Jump forward a few hundred years and things haven’t changed too much. In Georgian Dublin, the rich were rebuilding the city. They threw up spectacular buildings and majestic roads and lived a life of splendour. Dublin was becoming a sophisticated city - architecture, music and the arts bloomed. However as is the case now, life was very different for the rich and the working class. In 1790 the Liberties was described as the “scene of the most abject poverty, deplorable sickness, and a magazine of fury”.

The next couple of hundred years brought a lot of changes to Ireland - the Act of Union in 1800 abolished the Irish Parliament and the War of Independence brought it back. Once Ireland settled into the 20th Century the bosses of the Liberties were the politicians who ran the rest of the country - Fianna Fail (and the future Progressive Democrats), Fine Gael and the Labour Party. The Liberties stayed a working class area and its fortunes went up and down depending on the policies of different governments.

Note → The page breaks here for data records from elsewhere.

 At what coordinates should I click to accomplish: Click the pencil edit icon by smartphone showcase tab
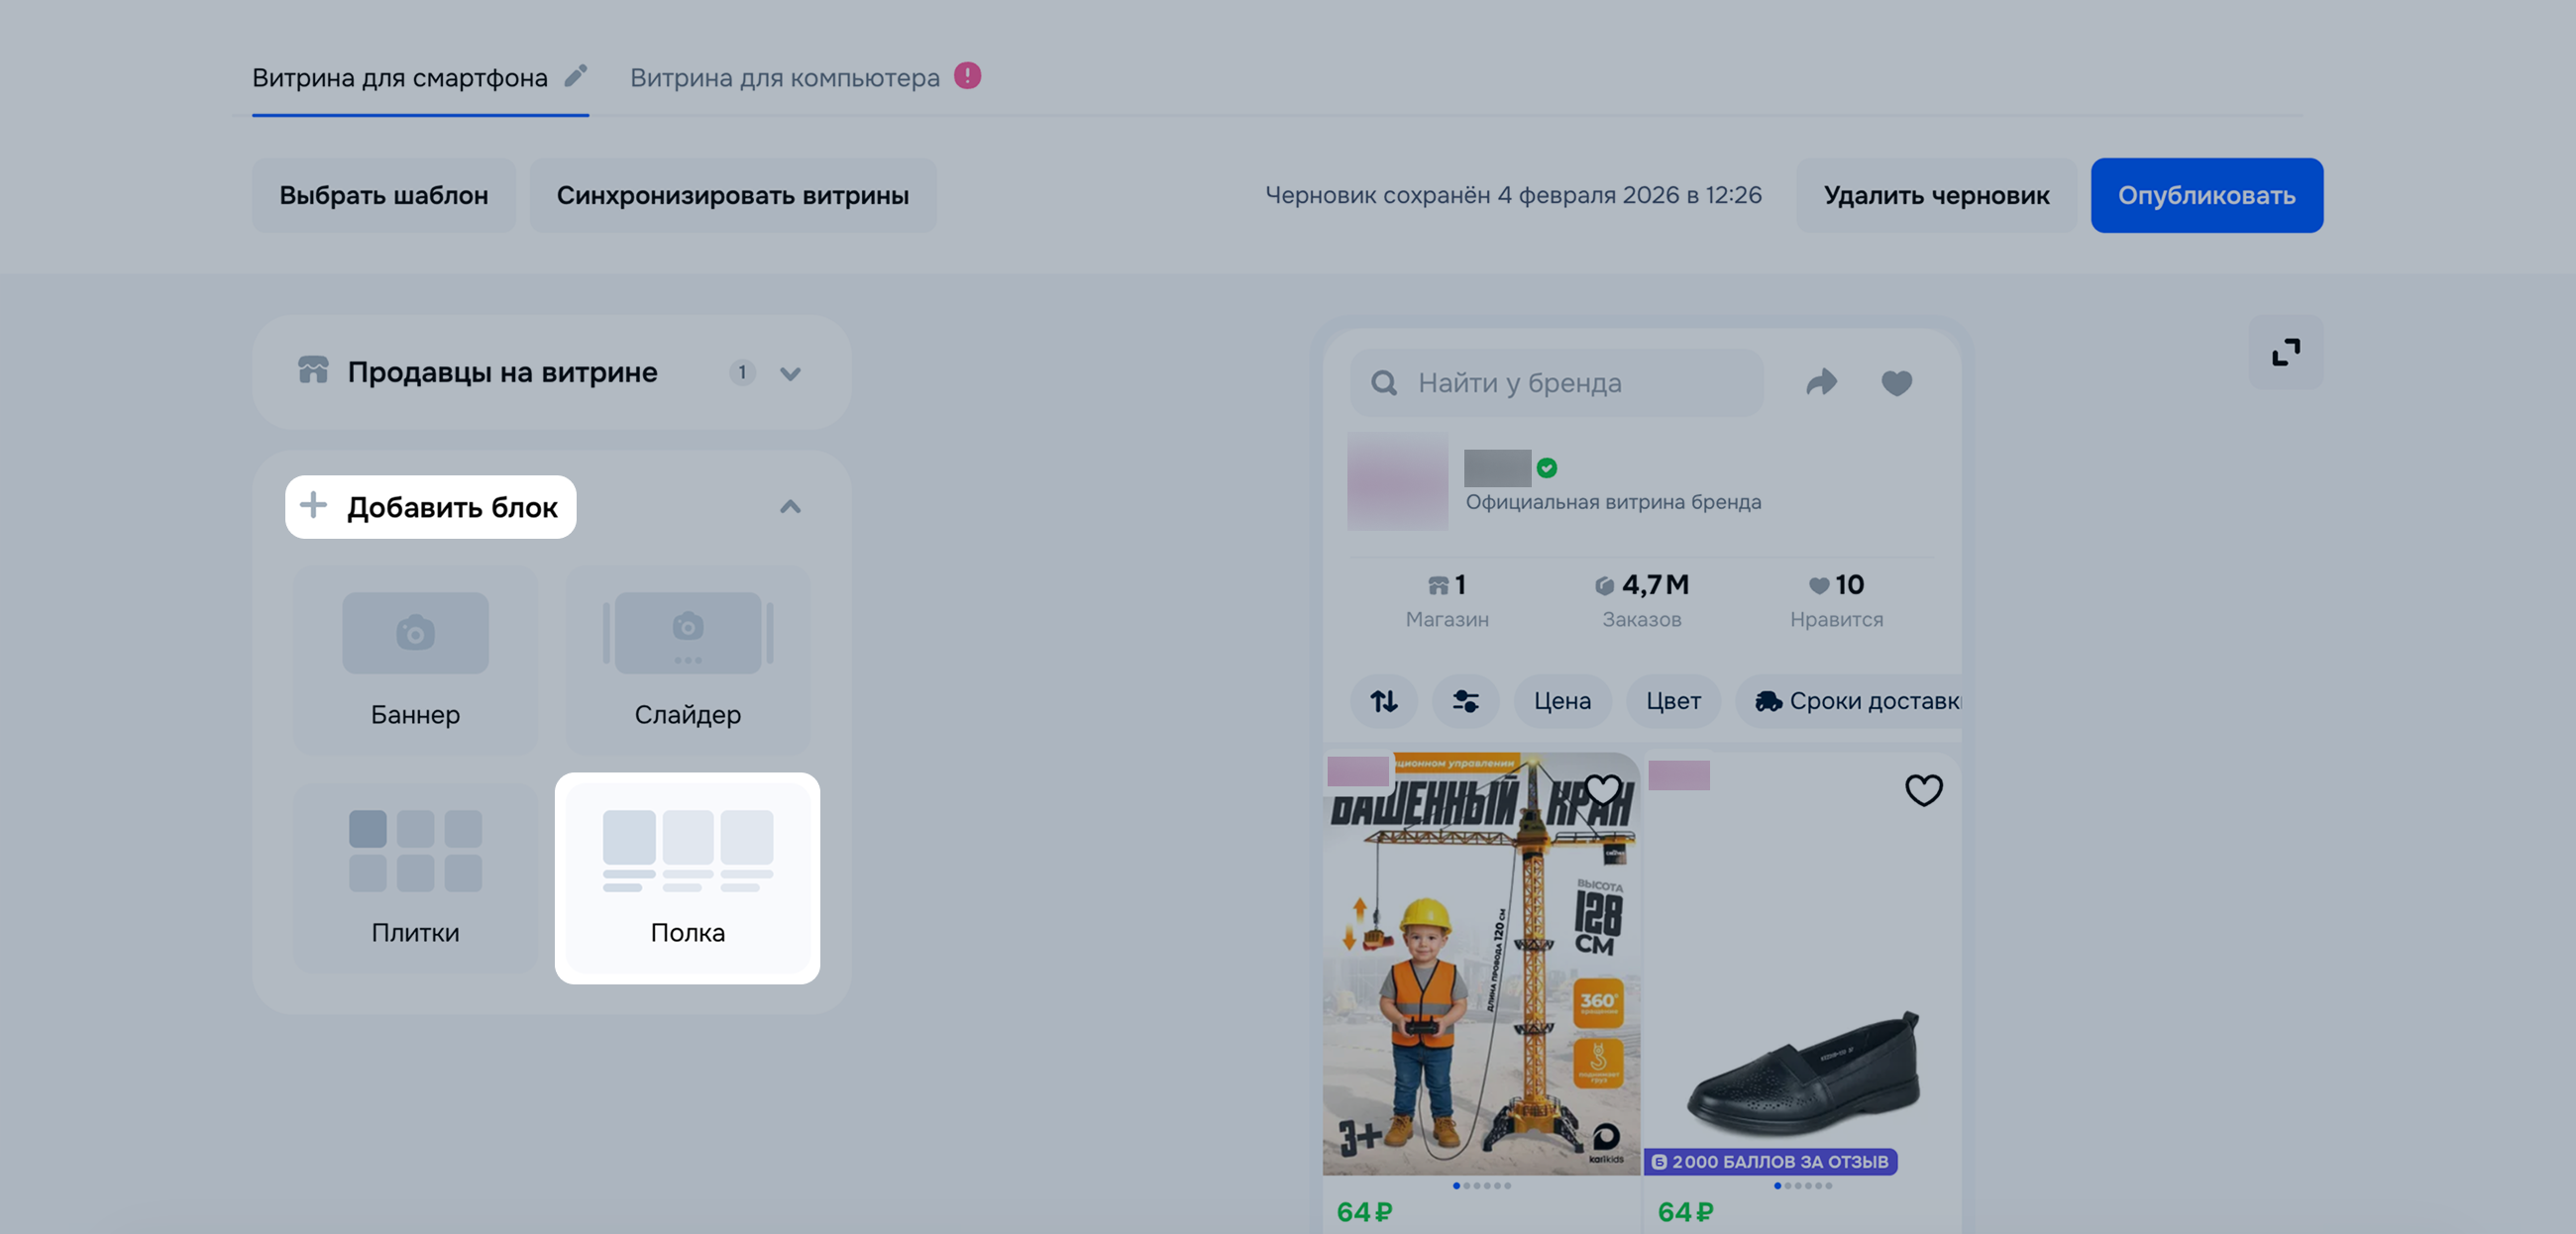(x=576, y=76)
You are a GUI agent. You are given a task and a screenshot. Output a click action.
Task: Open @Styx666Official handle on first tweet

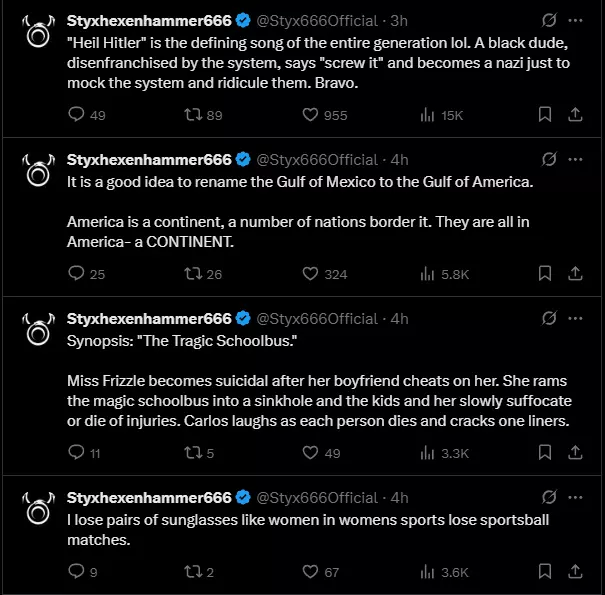(317, 21)
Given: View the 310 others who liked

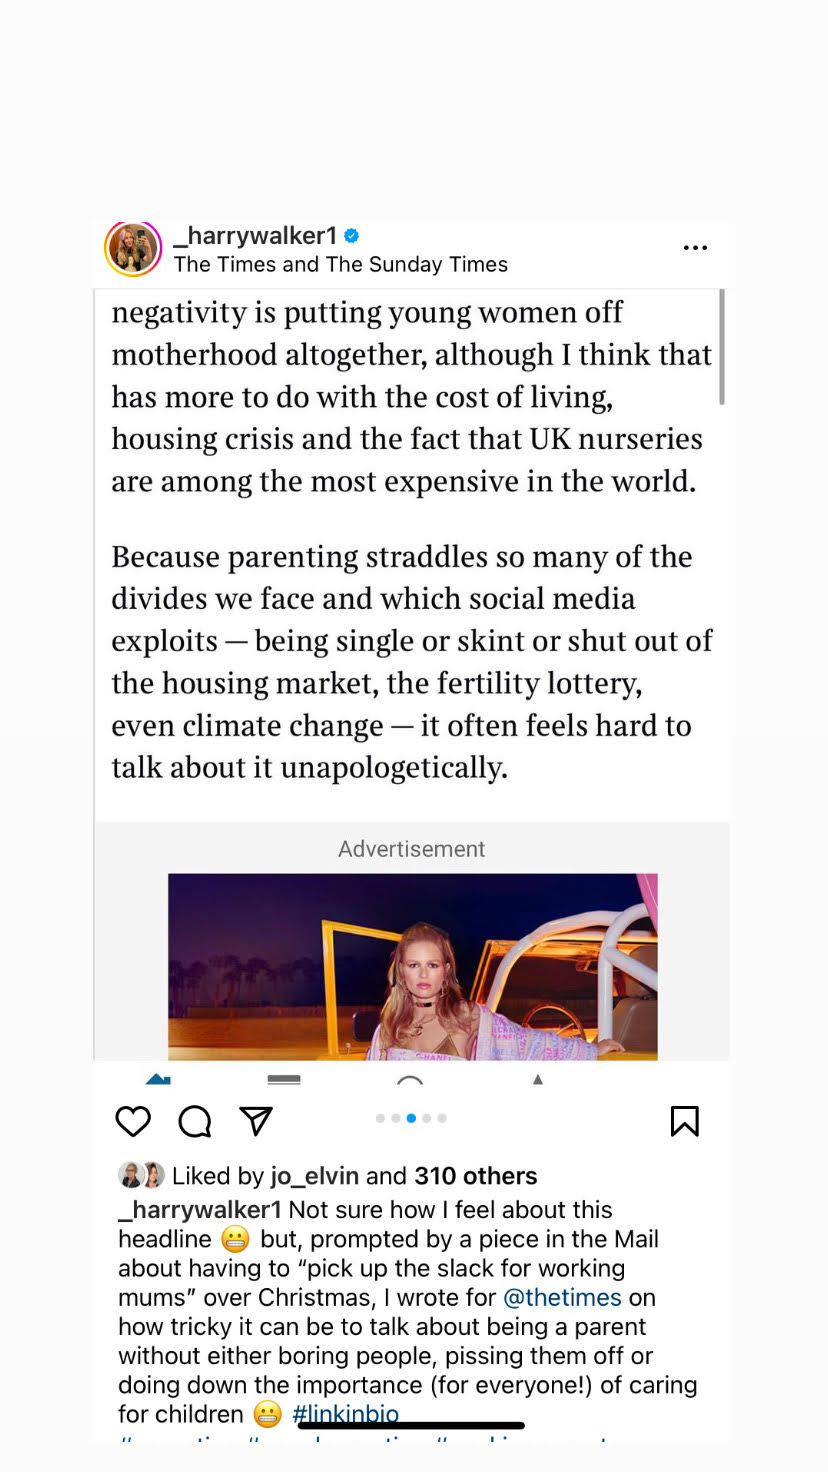Looking at the screenshot, I should (475, 1176).
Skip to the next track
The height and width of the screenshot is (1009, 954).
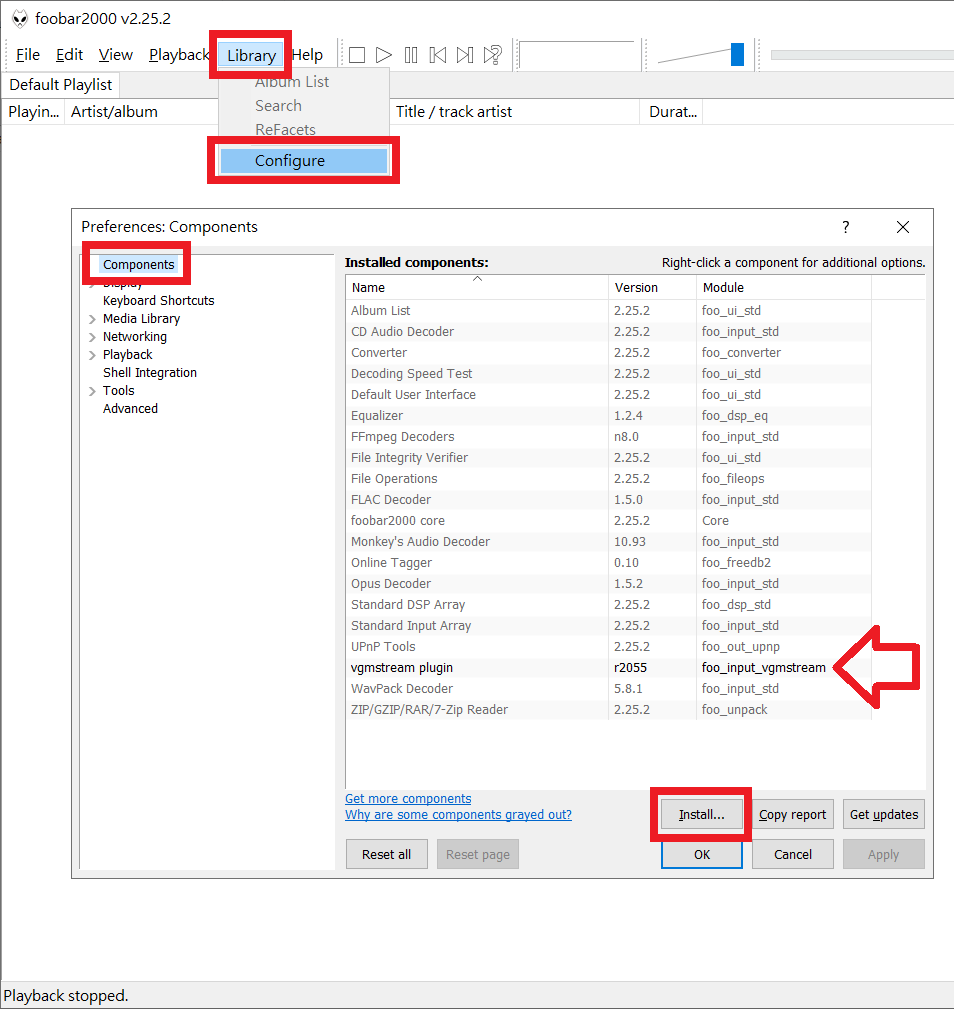[465, 55]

In the 1980’s and 1990’s working class areas in Dublin were suffering major unemployment - in some places as bad as 80%. Meanwhile Charlie Haughey was buying shirts worth 5 grand and stealing cobblestones from the streets to pave his drive at home. To make matters worse, working class areas were hit by the scourge of heroin. Communities suffered massively as young people got addicted and started engaging in anti-social crime.

Groups of people got together to try and stop dealers from making money off of other people’s misery. In the 80’s ‘Concerned Parents against Drugs’ was formed to try and defend working class areas from the menace of heoin and dealers. In the 90’s, ‘Coalition of Communities Against Drugs’ took its place. When the politicians saw what these groups were doing they didn’t like it. These politicians wouldn’t provide the money to help addicts detox, or clean syringes off the streets and playgrounds but they managed to find the cash to fund a lot of police harassment.

Today, the likes of Mickey McDowell talks about protecting Irish Citizenship. He wants to tell you that the problem in Ireland today is that we have too many foreigners coming over and stealing our resources. He tries to portray himself as the hard man - defending us from refugees and asylum seekers. Michael McDowell knows well that foreigners aren’t a big problem in Ireland. They’re not the reason working class areas don’t have enough resources, class sizes in schools are too big and hospital waiting lists are so long. We’ve only had inward migration in Ireland for the last 10 years (at most) - if foreigners are the problem for the last 10 years, what was the problem before then? Politicians use prejudice against people as a way to split the working class. They know that if we spend all our time fighting over crumbs we’ll never try to take whole cake (or even the bakery!). They say that we should ‘look after our own first’ when they’re the ones who have been fucking everyone over all along. Lets not keep falling for the same old lines.